C’est un peu comme comme le ski alpin, remarque l’auteur. C'est normal que tu suives un cours au début et c’est un petit peu le même raisonnement qu'il faut avoir avec le vélo de montagne. Avant de se lancer là-dedans, suivez un petit cours. Surtout lorsqu'on parle de jeunes qui aiment l'adrénaline et qui font d'autres sports, on dirait qu'ils s'embarquent dans le vélo de montagne et ils s'imaginent qu'ils vont suivre les meilleurs tout de suite.

La plupart des centres de vélo de montagne, mais aussi certaines entreprises privées, peuvent vous initier aux rudiments de ce sport.

Un autre conseil que Gilles Morneau vous offre pour que vos sorties soient les plus agréables possible est d’apprendre à faire l’entretien de base sur votre vélo. Réparer une crevaison ou la chaîne, ajuster les suspensions ou le volume d’air dans les pneus, etc.

Non seulement pour éviter les attentes aux boutiques de vélos, mais pour être capable de faire les réparations lorsque ça vous arrive en sentier. Si l’on est à plusieurs kilomètres du stationnement, il vaut mieux savoir comment réparer en chemin. Il y a tellement de tutoriels maintenant sur Internet que chaque situation est facile à trouver. Il faut avoir les outils de base aussi et se bâtir un bon petit coffre à outils.

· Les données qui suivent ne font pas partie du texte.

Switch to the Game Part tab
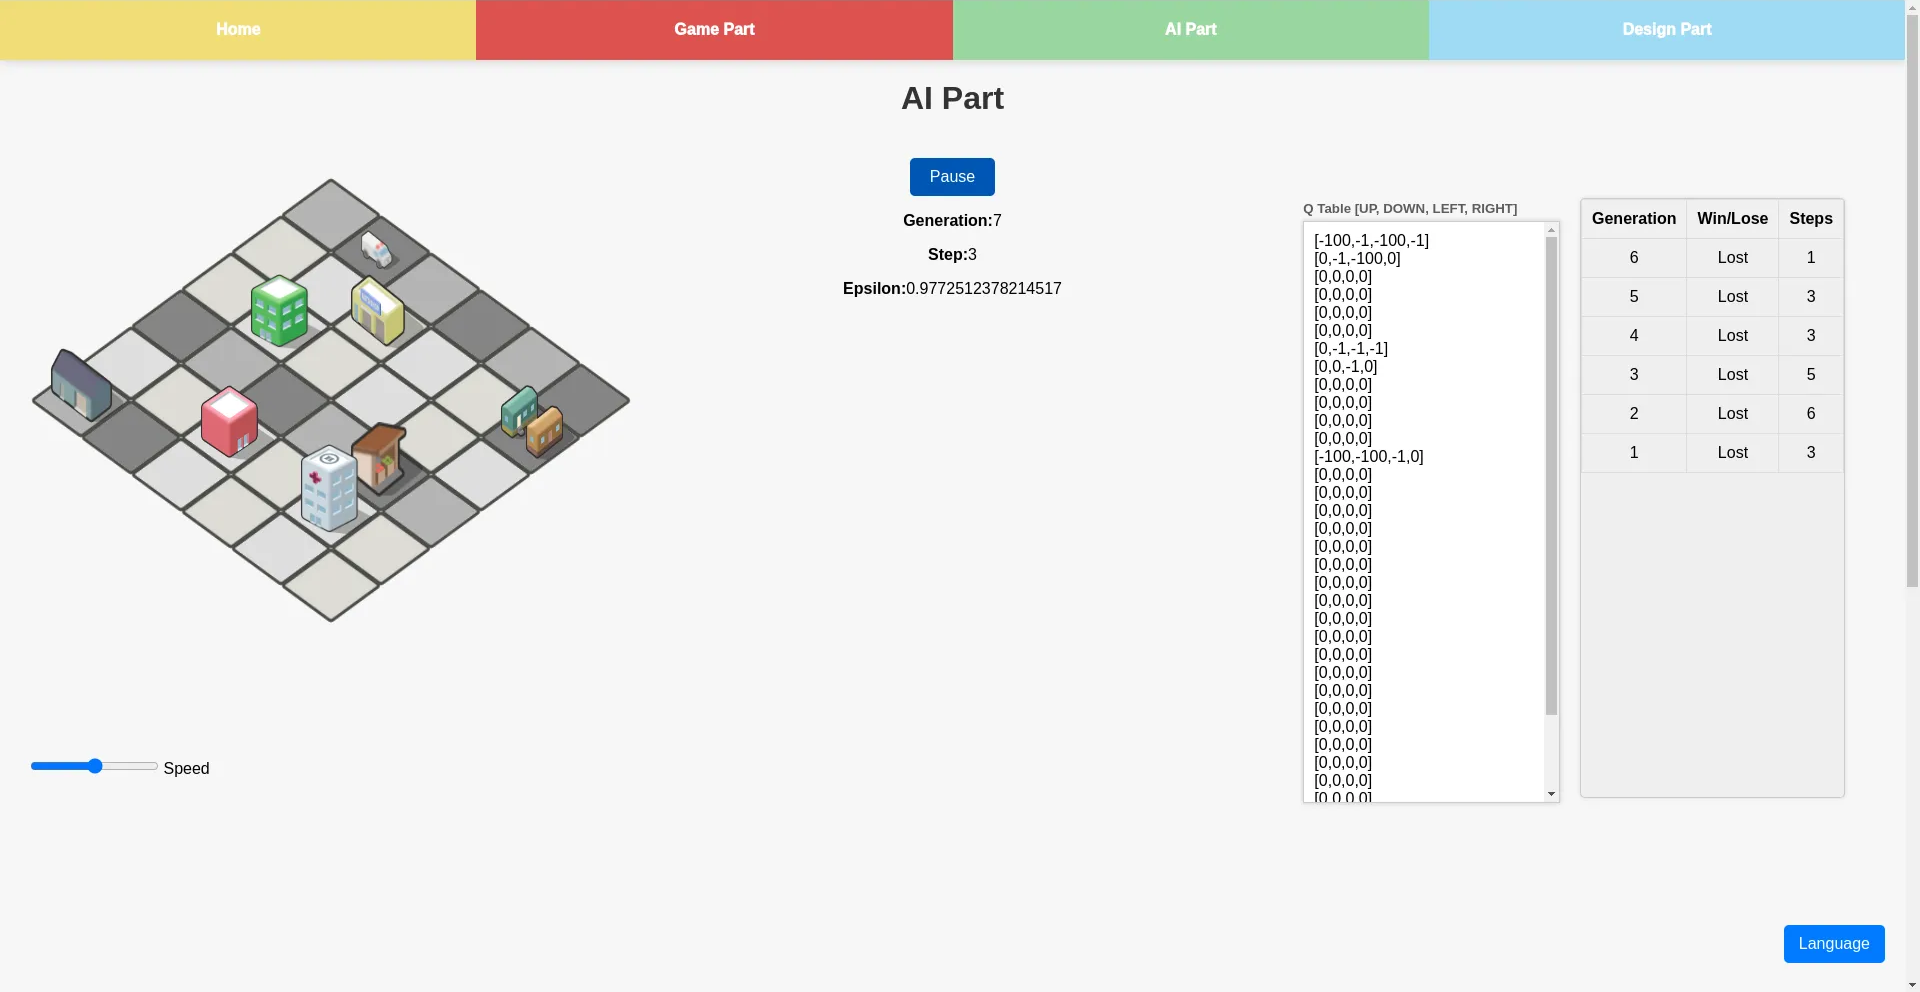Screen dimensions: 1920x992 (x=714, y=30)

À quoi s’attendre pour la saison 2021?

On ne peut pas prédire ce que la météo va nous réserver cet été, mais Louis Boissinot s'attend à une grosse saison pour E47. En 2020, le centre avait vendu 3500 abonnements de saison. En comparaison, à la fin du mois de mars, plus de 2200 abonnements avaient déjà trouvé preneur, même si les sentiers n'étaient pas encore ouverts.

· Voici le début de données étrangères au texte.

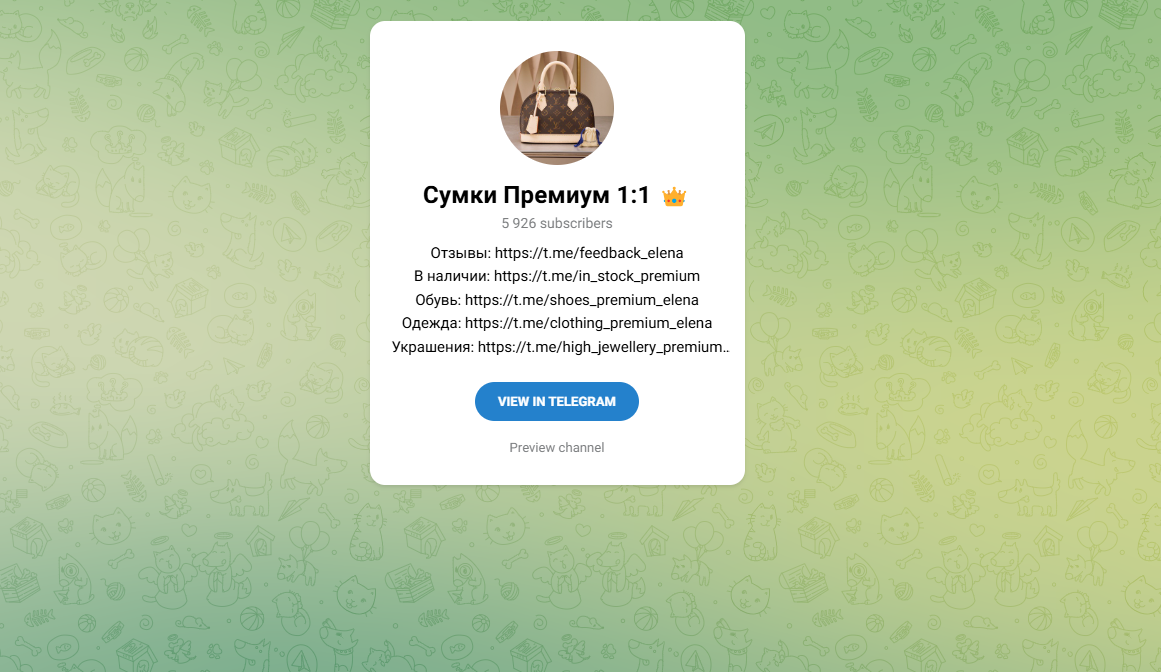1161x672 pixels.
Task: Select the channel title Сумки Премиум 1:1
Action: pyautogui.click(x=536, y=195)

Cet achalandage pourrait faire peur. L’an dernier, l’arrivée massive des cyclistes a surpris certains centres qui ont vu des embouteillages se former près des stationnements et dans les aires d’accueil. Avec l’expérience en poche, la plupart ont pris des mesures pour s’assurer que ça ne se reproduise plus.

Avant, notre problème, c'était de faire les sentiers pour recruter de nouveaux adeptes, remarque Gilles Morneau. L'année dernière, notre problème a été de faire face à cet achalandage-là, d'adapter nos infrastructures et nos systèmes pour que ça puisse quand même être une belle expérience. Parce que ce qui se passe, ça bouchonne aux entrées lorsque les gens doivent prendre leurs billets, puis se stationner. Mais une fois rendus dans les sentiers, nos réseaux sont assez grands pour qu'on n'ait pas cette impression de foule. Lorsqu'on est rendu, dans les sentiers, il y a vraiment assez de place pour tout le monde.

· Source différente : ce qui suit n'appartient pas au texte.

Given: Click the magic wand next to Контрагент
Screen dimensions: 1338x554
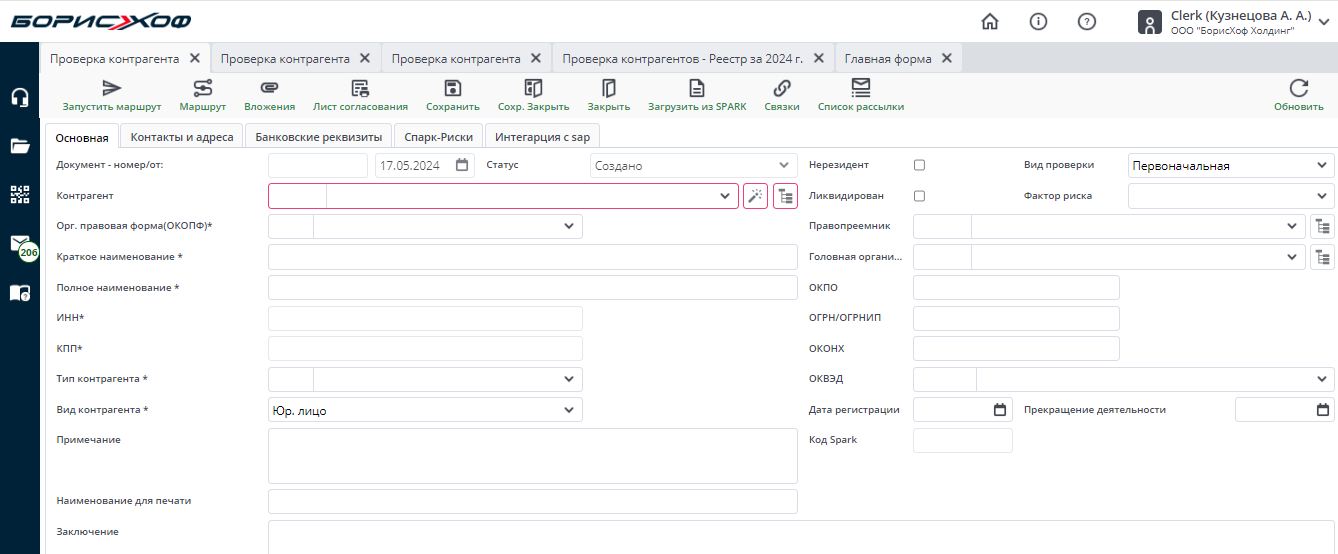Looking at the screenshot, I should click(x=755, y=196).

E47 a aussi dû faire des ajustements.

Cette année, on est prêt à répondre à la demande. On ajoute des stationnements temporaires à l'extérieur de la zone. On a des agents de stationnement. On a des gens à l'accueil qui vont demander aux gens de respecter la distanciation sociale et tout le monde porte le masque.

Une citation de :Louis Boissinot, président du C. A. d'Empire 47 à Lac-Delage

Si vous voulez éviter les foules, Louis Boissinot conseille de se procurer un abonnement de saison, vous pourrez donc vous lancer sur les pistes sans vous présenter à l’accueil.

Les centres de vélo de montagne s’attendent à travailler fort encore cette année. Plus de visiteurs représentent aussi plus d’heures à entretenir les sentiers, mais Louis Boissinot garde le sourire.

Ça va être une très grosse saison, tant mieux. Mieux ça va être merveilleux. Maintenant, il faut que l’on soit capable de garder le momentum pour les années futures. Mais je pense que oui, on est optimiste là-dessus!